Selected text ▸
■ ■ ■ ■ ■

Based on their rankings, I created a chart to identify the features that are important to them and I set the predicted time developers need to implement them.
Inspirations/Competitor Analysis
Based on commonly used tools and environments, I created a high-fidelity design of the basic interface of Author IDE for other feature prototyping.
The premise of this redesign is to make it tailored to the old editor.md, while making new changes to be done as quickly as possible. As a redesign and proposal of new features, it is needed to invest time in prototyping each feature clearly to developers and data scientists in our team.
So, based on priority, I designed a new ribbons tool bar with proposed features with reference to ribbons from tools such as Microsoft Word and Google Docs to begin my high-fidelity prototyping of new advanced features.
With the flows and design of the Author IDE finished, I worked on new features and interaction design after further interviews about the new interface.
Visual Design
Crafting a modern, vibrant, and intuitive design for Authors.
The Author IDE overhaul began with a focus on a fresh look, moving from its dated interface to a lively UI.
Initially, I considered keeping the muted tones for the editor, but inspired by Prettier’s colour coding, I used bold hues, blue for text styles, orange for apps, green for lists. Overall, it makes the interface more clear and fun, which is efficient with better navigation, and enhances quality by clarifying code structure.
I built a much improved interface including ribbons and settings panels, plus typography and color assets to enhance usability.
Interaction Design for Ida & User Testing
Refining chatbot prompts interaction with thoughtful decision-making.
I tested different AI chatbots (ChatGPT, Gemini, Claude, Grok) with feature triggering features to examine what works and what doesn’t.
Decision like Ida’s Command phrasing and content generation (Eg. “...help me create a introduction…” or “Open Quality Check”) seemed simple, but it requires a lot of thought to create an author’s workflow. By analyzing those tools, it really gave me insight to create those conversations and potential flows (Eg. ignoring recommendations, delete and replace, further modifying) It overall shapes Ida and make it more human and conversational.

■ ■ ■ ■ ■

Data for review ▸
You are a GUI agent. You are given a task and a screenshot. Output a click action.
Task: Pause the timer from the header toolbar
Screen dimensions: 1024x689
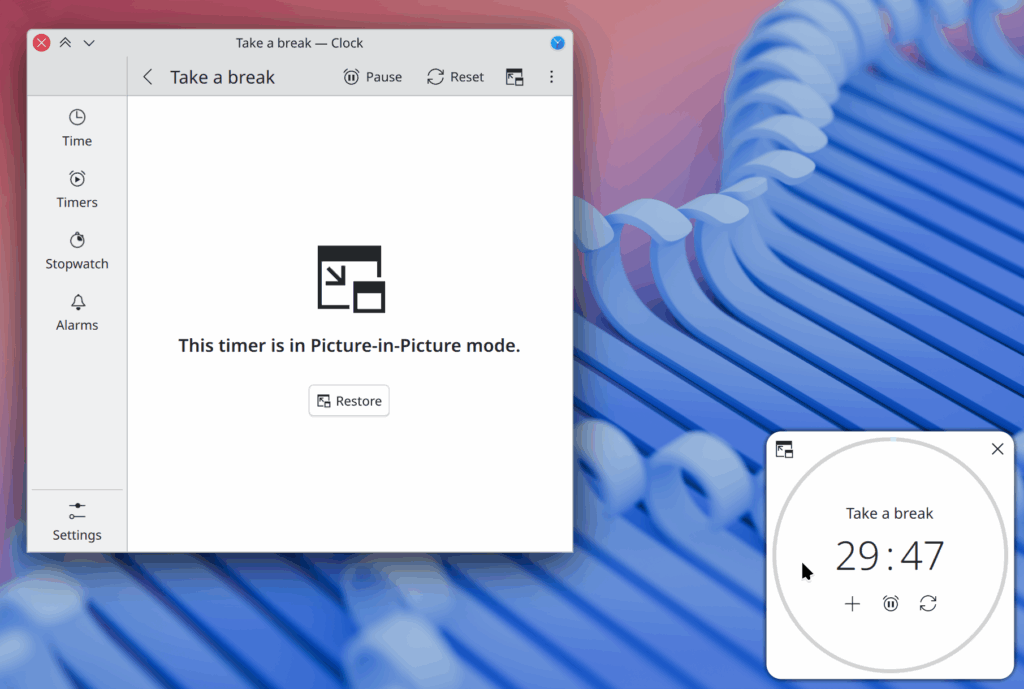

■ ■ ■ ■ ■

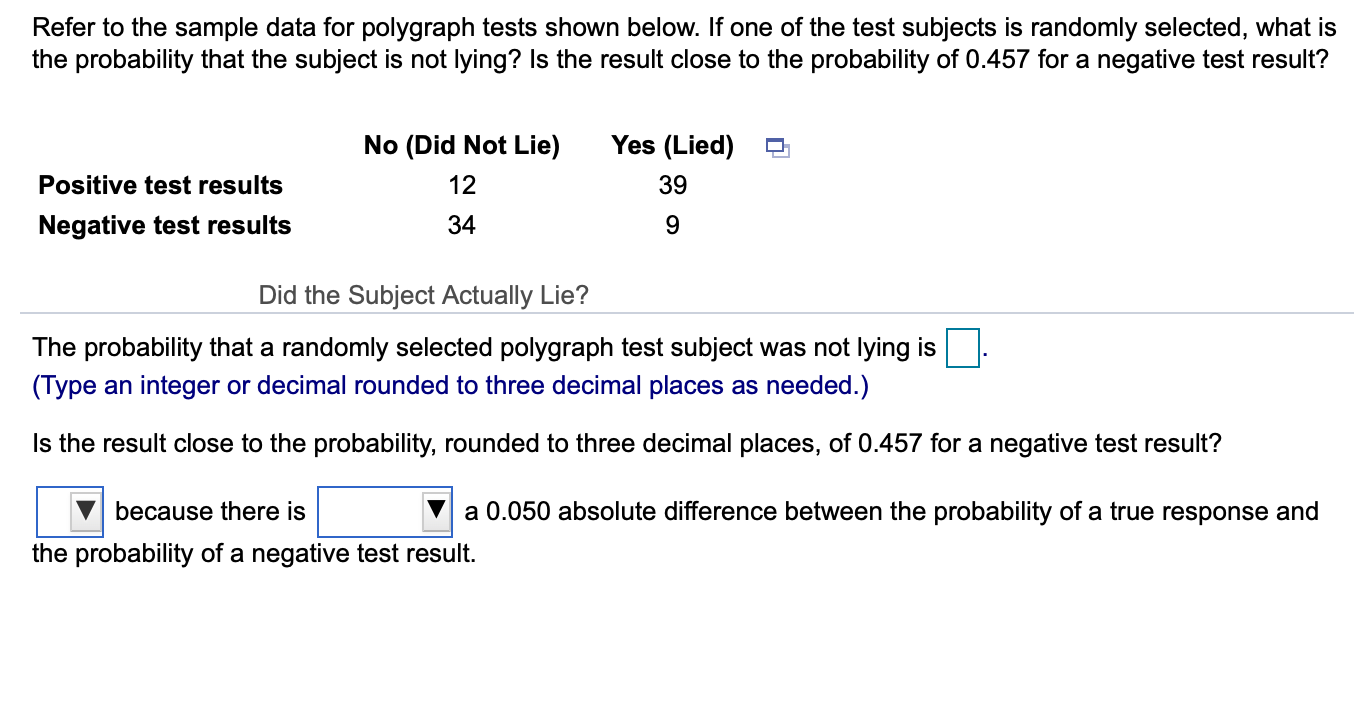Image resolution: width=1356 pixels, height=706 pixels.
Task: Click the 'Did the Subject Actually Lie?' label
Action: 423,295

■ ■ ■ ■ ■

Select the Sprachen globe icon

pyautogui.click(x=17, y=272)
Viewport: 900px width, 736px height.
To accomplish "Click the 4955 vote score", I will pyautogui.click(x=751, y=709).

■ ■ ■ ■ ■

About this exercise ▸ In the Author IDE redesign text above, rewrite the paragraph beginning "Initially, I considered keeping the muted tones" as a short bulleted list that keeps its main facts.

Finished task ▸
- Muted tones were first considered for the editor.
- Inspired by Prettier's color coding, bold hues were used instead: blue for text styles, orange for apps, green for lists.
- The result makes the interface clearer and more fun.
- Better navigation makes it more efficient.
- Clearer code structure enhances quality.